Foto: Karim Georges / Fortaleza EC

Em pronunciamento na tarde dessa terça-feira, véspera de Clássico-Rei pela Copa do Brasil, o Presidente do Fortaleza, Marcelo Paz, informou a reintegração do meia Lucas Crispim ao elenco tricolor.

Inspirado no livro de Fernan Soriano, que explica a gestão vitoriosa do Barcelona, o mandatário leonino sempre gosta de usar uma frase (que é o título do livro) para explicar o êxito do Fortaleza nos últimos tempos: “A bola não entra por acaso”.

Não bastasse o que aconteceu com Crispim, a diretoria do Fortaleza ainda lida com a situação do atacante Renato Kayzer, que não deve mais continuar no clube. Além disso, os protestos da torcida (com a agressão ao atacante Robson) elevaram o clima de ebulição no Pici recentemente. O motivo desse caos?
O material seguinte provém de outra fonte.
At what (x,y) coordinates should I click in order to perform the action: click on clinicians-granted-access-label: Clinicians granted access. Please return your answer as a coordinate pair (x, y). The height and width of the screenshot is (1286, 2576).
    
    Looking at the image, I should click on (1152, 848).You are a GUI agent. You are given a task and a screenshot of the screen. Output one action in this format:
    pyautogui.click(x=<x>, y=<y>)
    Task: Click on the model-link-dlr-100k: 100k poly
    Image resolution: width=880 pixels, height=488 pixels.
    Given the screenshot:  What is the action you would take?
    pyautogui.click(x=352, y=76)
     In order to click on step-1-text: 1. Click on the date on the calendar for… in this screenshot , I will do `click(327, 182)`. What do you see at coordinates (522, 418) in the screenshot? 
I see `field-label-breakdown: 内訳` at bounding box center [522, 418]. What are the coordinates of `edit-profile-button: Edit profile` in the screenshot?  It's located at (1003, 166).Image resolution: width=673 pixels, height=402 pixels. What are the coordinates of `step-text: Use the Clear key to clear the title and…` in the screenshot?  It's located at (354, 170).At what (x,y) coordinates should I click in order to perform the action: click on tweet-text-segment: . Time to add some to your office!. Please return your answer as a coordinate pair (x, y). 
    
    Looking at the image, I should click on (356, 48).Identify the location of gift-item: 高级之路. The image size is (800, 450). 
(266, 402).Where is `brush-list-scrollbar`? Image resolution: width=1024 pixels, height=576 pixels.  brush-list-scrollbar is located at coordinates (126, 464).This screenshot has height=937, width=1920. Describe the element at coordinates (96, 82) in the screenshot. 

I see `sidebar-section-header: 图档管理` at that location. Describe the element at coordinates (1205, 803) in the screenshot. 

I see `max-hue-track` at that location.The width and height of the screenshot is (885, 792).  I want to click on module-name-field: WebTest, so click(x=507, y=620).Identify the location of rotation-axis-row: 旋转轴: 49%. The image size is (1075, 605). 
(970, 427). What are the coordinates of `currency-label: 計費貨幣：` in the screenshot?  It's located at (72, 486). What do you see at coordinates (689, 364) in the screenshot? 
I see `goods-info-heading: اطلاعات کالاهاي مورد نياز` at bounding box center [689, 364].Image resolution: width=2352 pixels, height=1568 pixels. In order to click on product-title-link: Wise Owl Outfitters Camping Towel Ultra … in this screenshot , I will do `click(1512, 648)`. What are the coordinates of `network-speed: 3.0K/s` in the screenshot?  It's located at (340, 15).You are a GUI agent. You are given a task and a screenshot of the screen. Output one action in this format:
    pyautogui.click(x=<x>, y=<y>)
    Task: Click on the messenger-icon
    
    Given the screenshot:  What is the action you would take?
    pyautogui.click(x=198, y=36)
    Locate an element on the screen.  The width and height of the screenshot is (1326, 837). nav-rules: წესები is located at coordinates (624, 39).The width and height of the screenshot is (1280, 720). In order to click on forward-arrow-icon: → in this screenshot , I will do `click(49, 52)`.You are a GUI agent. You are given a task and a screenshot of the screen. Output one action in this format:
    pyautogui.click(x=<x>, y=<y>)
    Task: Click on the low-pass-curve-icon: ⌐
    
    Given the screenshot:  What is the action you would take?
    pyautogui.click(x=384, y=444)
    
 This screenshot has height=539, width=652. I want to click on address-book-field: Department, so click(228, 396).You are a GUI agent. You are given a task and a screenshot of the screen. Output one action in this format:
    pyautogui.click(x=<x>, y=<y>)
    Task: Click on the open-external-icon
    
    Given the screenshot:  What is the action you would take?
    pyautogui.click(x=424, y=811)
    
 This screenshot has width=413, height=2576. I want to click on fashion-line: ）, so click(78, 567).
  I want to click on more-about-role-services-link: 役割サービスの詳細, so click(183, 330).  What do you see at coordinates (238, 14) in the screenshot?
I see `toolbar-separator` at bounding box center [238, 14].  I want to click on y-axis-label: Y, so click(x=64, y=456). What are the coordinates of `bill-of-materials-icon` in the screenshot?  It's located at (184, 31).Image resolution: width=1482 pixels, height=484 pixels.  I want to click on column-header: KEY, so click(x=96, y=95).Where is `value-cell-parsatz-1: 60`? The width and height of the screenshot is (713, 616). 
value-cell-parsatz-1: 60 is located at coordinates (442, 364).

O time bem na Libertadores, na Copa do Brasil, campeão cearense e da Copa do Nordeste está em penúltimo no Brasileirão e segurou a lanterna por 12 rodadas.

Marcelo Paz, inteligente como é, não deu margem para os jornalistas perguntarem sobre a crise no clube. O argumento foi de que há um Clássico-Rei (decisivo) nesta quarta-feira e queria evitar levantar polêmicas ou algo que pudesse afetar elenco, comissão técnica e diretoria.

Ninguém é imbecil de achar que a diretoria do Fortaleza, essa mesma que está levando o clube a outro patamar, é incompetente. Não é o caso. Porém, é preciso explicações. Nem o episódio do afastamento do Lucas Crispim foi esclarecido por completo. Afinal, como o próprio Vojvoda falou, o elenco já é curto, então, por que afastar um jogador que não tem histórico de problemas e ser exposto dessa maneira?

Há ainda outros questionamento e respostas a serem feitos. No entanto, o time do Fortaleza vive uma situação pra lá de preocupante no Brasileirão e o Clássico-Rei desta quarta-feira pode ser o divisor de águas, para o bem ou para o mal.

A bola da equipe tricolor precisa entrar, seja diante do Ceará, logo mais, seja diante do Atlético/MG (outra pedreira) no próximo sábado, em Belo Horizonte, pela Série A. A crise foi amenizada, mas para se livrar dela, as vitórias precisam surgir.